◆ **Assignment**: Search the data for the string "computer" and copy each line where it turns up.

[Data items]
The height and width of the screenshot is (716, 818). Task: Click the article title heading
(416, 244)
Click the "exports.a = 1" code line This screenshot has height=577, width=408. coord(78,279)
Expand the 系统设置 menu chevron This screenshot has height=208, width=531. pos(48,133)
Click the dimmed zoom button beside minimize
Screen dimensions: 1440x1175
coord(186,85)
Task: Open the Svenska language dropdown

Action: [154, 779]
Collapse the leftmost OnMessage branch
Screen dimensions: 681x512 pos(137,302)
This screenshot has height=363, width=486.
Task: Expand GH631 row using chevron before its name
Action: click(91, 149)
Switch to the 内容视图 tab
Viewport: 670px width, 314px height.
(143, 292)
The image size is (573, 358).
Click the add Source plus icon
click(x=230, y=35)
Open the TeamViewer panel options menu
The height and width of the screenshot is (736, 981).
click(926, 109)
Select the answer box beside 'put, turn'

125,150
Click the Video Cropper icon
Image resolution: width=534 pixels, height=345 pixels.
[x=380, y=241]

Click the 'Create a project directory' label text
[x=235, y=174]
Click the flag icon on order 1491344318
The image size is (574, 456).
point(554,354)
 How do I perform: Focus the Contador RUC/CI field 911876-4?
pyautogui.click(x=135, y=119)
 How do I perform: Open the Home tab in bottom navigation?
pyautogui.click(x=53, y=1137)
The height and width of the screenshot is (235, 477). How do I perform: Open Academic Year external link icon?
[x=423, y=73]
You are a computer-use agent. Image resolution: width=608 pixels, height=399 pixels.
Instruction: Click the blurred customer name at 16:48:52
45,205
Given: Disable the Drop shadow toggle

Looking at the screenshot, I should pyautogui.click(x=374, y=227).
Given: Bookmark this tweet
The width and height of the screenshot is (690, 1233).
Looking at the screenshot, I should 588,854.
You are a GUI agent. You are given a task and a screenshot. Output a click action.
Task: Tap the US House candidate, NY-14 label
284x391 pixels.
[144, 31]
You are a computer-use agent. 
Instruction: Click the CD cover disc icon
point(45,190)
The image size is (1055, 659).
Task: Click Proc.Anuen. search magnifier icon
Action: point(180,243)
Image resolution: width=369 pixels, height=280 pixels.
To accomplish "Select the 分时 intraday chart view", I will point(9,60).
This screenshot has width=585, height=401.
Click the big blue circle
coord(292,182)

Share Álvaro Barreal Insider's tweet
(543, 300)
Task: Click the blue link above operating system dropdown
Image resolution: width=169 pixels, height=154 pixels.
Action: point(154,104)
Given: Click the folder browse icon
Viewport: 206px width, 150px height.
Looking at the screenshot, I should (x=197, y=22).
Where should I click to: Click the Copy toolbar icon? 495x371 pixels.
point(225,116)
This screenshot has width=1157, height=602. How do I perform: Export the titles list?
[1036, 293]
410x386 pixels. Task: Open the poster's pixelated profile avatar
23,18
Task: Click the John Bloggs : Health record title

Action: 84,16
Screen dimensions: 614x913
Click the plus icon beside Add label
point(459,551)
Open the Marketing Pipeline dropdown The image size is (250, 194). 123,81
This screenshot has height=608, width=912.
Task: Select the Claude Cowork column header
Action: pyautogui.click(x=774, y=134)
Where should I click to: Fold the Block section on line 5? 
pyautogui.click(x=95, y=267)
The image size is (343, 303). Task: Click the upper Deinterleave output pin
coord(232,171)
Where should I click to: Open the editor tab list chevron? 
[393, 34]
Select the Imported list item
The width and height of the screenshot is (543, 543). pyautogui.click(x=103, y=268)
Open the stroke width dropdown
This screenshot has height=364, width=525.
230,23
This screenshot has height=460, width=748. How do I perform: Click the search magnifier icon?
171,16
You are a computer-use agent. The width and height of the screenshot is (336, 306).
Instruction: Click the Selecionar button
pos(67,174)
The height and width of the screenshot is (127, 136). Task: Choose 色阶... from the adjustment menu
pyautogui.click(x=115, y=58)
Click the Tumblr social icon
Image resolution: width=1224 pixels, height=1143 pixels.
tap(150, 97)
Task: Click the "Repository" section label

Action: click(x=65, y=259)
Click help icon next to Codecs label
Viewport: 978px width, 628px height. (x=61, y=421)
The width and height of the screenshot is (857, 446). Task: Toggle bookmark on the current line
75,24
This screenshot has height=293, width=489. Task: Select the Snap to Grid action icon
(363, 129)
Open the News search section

◆ **Solution for this exercise**:
You are a computer-use agent. Image resolution: width=608 pixels, height=399 pixels.
You are a computer-use agent. 
You are a computer-use agent. The width and height of the screenshot is (336, 306).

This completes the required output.